For the records below, count the lines containing the word "крем" and reply with the number alone.

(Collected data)
☆ ☆ ☆

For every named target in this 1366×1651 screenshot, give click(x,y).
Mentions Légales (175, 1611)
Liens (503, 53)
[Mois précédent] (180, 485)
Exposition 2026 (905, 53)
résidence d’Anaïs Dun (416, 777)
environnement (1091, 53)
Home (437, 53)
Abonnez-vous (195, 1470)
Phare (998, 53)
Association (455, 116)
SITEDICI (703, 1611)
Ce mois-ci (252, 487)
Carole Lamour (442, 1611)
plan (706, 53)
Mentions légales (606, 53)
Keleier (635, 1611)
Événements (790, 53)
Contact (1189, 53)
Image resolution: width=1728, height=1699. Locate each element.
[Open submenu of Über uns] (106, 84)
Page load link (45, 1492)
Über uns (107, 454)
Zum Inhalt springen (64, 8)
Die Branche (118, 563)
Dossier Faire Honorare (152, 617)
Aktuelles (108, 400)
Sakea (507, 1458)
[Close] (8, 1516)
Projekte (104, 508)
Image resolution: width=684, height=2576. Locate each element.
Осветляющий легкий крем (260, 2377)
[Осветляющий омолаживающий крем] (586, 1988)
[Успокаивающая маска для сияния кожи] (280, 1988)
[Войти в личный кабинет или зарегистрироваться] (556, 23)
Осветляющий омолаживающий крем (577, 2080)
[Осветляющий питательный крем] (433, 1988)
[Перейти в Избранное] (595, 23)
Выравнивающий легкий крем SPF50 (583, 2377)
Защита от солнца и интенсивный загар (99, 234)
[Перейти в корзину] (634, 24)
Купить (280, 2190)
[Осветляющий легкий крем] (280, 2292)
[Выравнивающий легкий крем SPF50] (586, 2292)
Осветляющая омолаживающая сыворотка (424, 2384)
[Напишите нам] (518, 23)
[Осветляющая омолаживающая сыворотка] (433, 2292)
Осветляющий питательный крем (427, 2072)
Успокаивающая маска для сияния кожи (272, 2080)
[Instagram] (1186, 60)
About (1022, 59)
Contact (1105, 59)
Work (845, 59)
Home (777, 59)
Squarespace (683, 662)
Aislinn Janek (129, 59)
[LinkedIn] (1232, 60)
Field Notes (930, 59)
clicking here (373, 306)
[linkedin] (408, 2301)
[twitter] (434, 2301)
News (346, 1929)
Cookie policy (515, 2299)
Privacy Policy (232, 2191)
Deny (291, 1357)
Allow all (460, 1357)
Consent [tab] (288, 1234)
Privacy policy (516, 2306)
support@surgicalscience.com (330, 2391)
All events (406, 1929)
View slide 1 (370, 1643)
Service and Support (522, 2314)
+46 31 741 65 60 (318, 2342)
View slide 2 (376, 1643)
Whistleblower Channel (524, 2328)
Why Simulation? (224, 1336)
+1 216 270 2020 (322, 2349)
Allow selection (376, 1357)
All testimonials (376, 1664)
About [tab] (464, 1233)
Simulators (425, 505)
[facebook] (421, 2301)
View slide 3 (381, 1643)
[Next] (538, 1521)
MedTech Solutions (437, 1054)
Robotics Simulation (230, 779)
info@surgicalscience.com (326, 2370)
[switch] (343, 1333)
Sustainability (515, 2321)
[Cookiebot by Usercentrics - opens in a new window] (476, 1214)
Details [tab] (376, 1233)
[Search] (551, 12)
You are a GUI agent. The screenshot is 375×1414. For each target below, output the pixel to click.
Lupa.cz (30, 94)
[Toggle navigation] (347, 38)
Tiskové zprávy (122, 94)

☆ ☆ ☆

Reply:
8